Are you a mindful eater? Are you raising a mindful eater? Ask yourself…
…and see if you pay attention to what your body is trying to tell you!
- I often disregard my body’s hunger and appetite signals.
- I am NOT very aware of what and how much I am eating.
- I often eat until I feel overly full.
- I am often ravenous before meals. (Which meals, in particular?)
- I ignore hunger pangs when it is not time to eat.
- My body’s hunger signals cannot be trusted.
- I often engage in mindless eating.
- I do NOT know what it feels like to be hungry.
- I do NOT know what it feels like to be full.
- I rush through meals and find I never really taste my food.
- I am NOT conscious of what I order when I eat out i restaurants.
If you answered ‘yes’ to many of these questions above, a mindful eating practice could greatly benefit you… and eventually you kids who are modeling their eating behaviors and habits after you!
“Single Bite” Exercises: 5 Simple Mindful Eating Exercises
- As you bring food to your mouth, slow down and become aware of your movements.
- Once the food is in your mouth, clear your hands. Put silverware or remaining food down.
- Chew this bite with your mind in laser-sharp focus on the process. Concentrate on the taste of the food and the act of eating. Don’t do anything else while you’re chewing. Simply chew and pay attention.
- Keep chewing until the food is uniformly smooth. Use this consistency of the food as a signal to swallow.
- After you swallow, but before you bring more food to your mouth, rest for a few seconds, thereby inserting a pause into your eating.
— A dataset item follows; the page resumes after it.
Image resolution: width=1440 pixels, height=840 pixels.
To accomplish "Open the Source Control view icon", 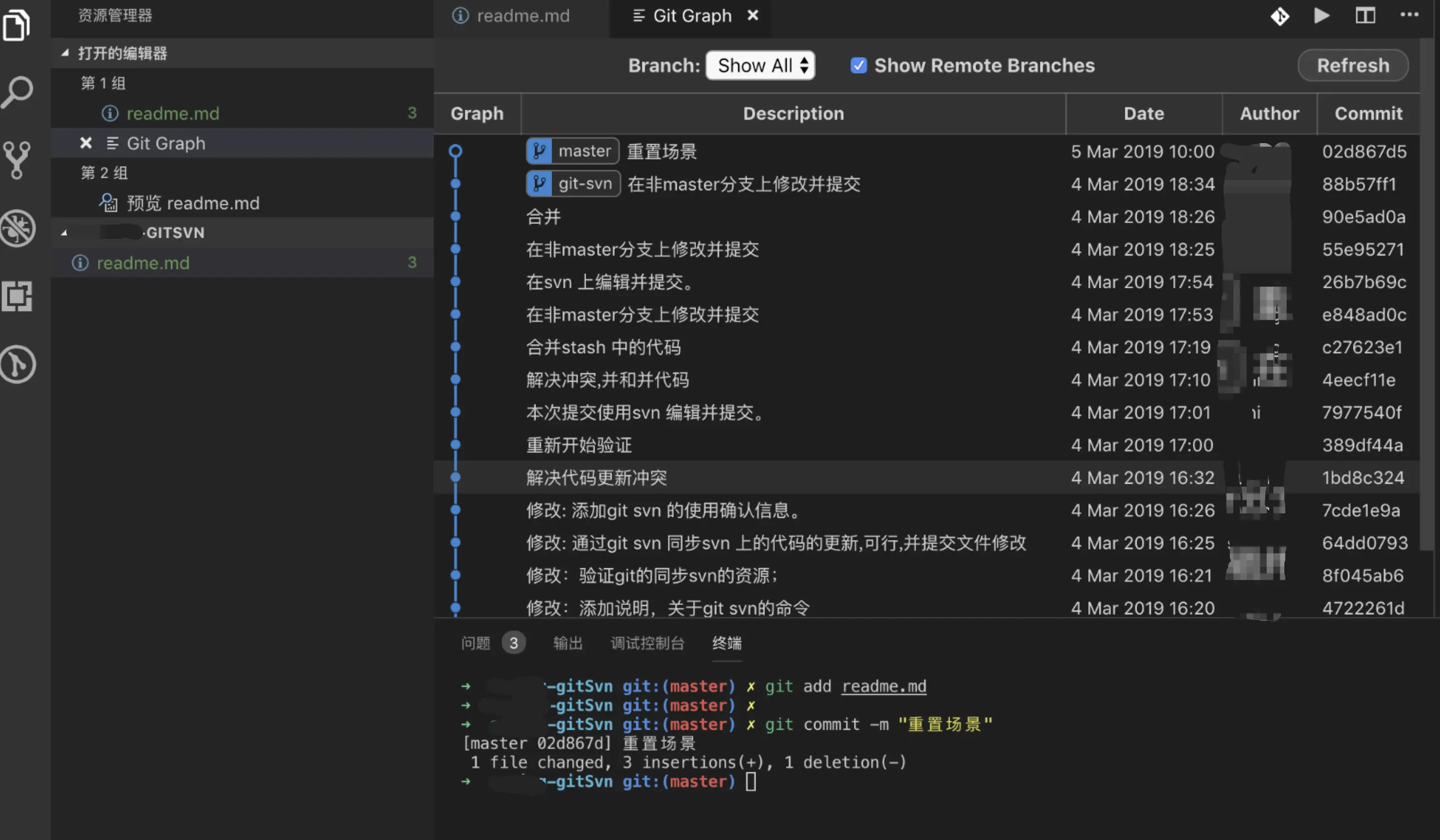I will click(x=17, y=160).
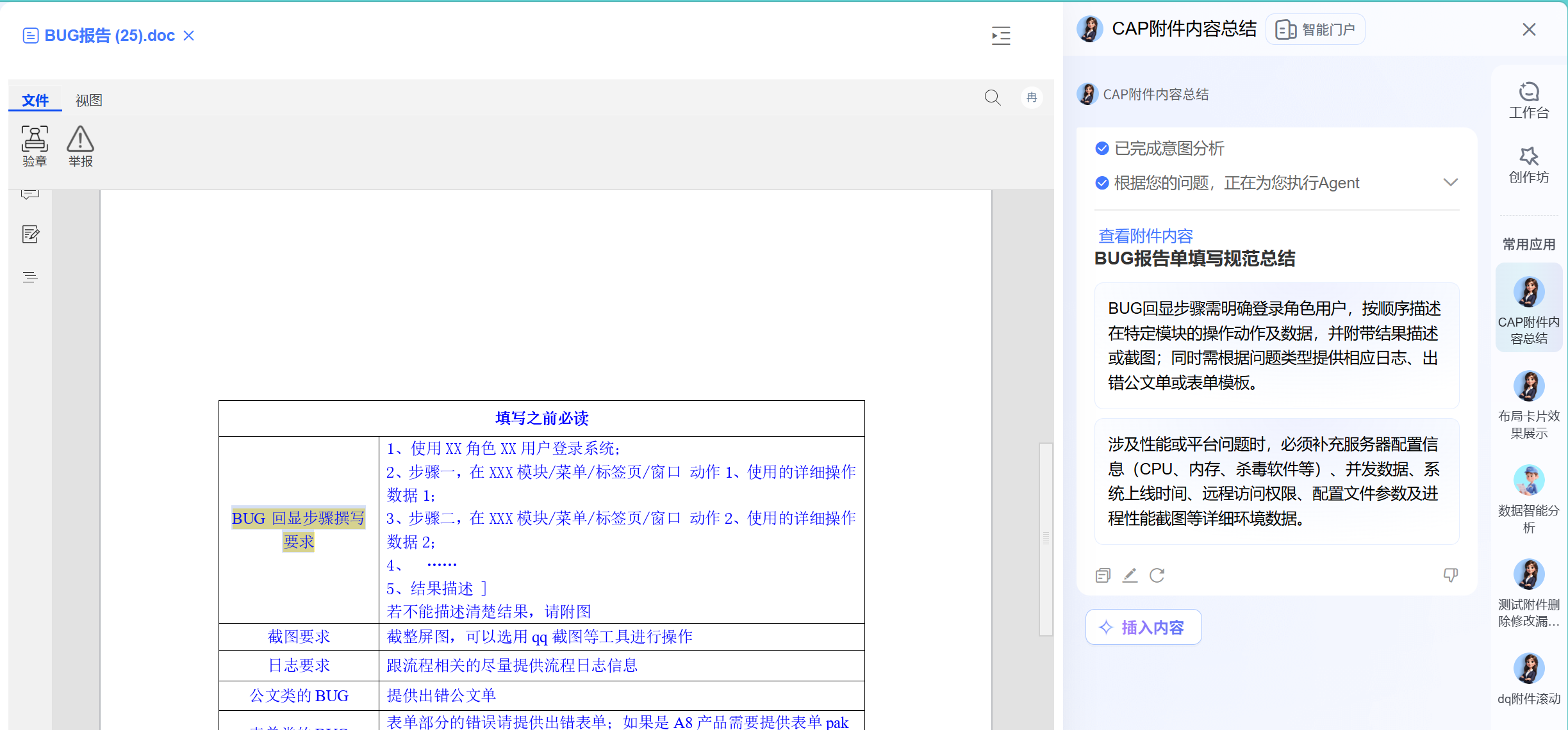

See if mindful eating makes a difference. Take time to notice the food around you and your body’s signals. Does it make eating more enjoyable? Are you truly hungry? Are you eating for other reasons? As you begin the new year take a moment to take a deep breath and become aware of the food you put in your mouth. You may learn new things about why and when you eat that may help you understand how to make some of those nutrition and lifestyle changes you’ve wanted to make.